SHORT EXERCISE:
Set down the whole listing below line for line, keeping every character unchanged.

THE DATA:
□ □ □ □ □
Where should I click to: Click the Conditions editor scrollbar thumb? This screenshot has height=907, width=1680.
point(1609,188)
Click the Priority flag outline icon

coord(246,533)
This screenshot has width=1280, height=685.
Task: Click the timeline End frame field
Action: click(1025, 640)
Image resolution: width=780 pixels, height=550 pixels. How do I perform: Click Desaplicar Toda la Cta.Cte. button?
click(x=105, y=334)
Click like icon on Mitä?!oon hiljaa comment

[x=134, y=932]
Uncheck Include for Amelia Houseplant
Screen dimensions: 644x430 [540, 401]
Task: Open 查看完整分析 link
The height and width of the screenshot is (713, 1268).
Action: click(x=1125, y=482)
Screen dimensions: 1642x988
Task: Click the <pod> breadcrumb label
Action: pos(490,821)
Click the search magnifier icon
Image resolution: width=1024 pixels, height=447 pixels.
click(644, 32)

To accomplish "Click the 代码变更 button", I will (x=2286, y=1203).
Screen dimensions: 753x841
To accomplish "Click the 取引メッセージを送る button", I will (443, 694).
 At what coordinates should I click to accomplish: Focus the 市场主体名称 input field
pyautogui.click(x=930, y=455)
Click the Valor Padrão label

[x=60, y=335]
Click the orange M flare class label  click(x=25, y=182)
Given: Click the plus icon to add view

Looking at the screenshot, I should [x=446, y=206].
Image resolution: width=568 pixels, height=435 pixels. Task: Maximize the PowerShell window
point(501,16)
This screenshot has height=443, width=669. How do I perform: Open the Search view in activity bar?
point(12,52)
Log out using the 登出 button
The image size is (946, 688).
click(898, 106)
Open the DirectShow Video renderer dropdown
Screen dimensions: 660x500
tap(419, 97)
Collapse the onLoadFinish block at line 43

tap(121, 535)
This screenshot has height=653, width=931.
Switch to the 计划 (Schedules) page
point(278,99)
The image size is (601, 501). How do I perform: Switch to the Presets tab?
□ □ □ □ □
EXERCISE ANSWER:
Where should I click to: Click the Conditions editor scrollbar thumb? This screenshot has height=907, width=1680.
point(1609,188)
Click the Priority flag outline icon

coord(246,533)
This screenshot has width=1280, height=685.
Task: Click the timeline End frame field
Action: click(1025, 640)
Image resolution: width=780 pixels, height=550 pixels. How do I perform: Click Desaplicar Toda la Cta.Cte. button?
click(x=105, y=334)
Click like icon on Mitä?!oon hiljaa comment

[x=134, y=932]
Uncheck Include for Amelia Houseplant
Screen dimensions: 644x430 [540, 401]
Task: Open 查看完整分析 link
The height and width of the screenshot is (713, 1268).
Action: click(x=1125, y=482)
Screen dimensions: 1642x988
Task: Click the <pod> breadcrumb label
Action: pos(490,821)
Click the search magnifier icon
Image resolution: width=1024 pixels, height=447 pixels.
click(644, 32)

To accomplish "Click the 代码变更 button", I will (x=2286, y=1203).
Screen dimensions: 753x841
To accomplish "Click the 取引メッセージを送る button", I will (443, 694).
 At what coordinates should I click to accomplish: Focus the 市场主体名称 input field
pyautogui.click(x=930, y=455)
Click the Valor Padrão label

[x=60, y=335]
Click the orange M flare class label  click(x=25, y=182)
Given: Click the plus icon to add view

Looking at the screenshot, I should [x=446, y=206].
Image resolution: width=568 pixels, height=435 pixels. Task: Maximize the PowerShell window
point(501,16)
This screenshot has height=443, width=669. How do I perform: Open the Search view in activity bar?
point(12,52)
Log out using the 登出 button
The image size is (946, 688).
click(898, 106)
Open the DirectShow Video renderer dropdown
Screen dimensions: 660x500
tap(419, 97)
Collapse the onLoadFinish block at line 43

tap(121, 535)
This screenshot has height=653, width=931.
Switch to the 计划 (Schedules) page
point(278,99)
The image size is (601, 501). How do I perform: Switch to the Presets tab?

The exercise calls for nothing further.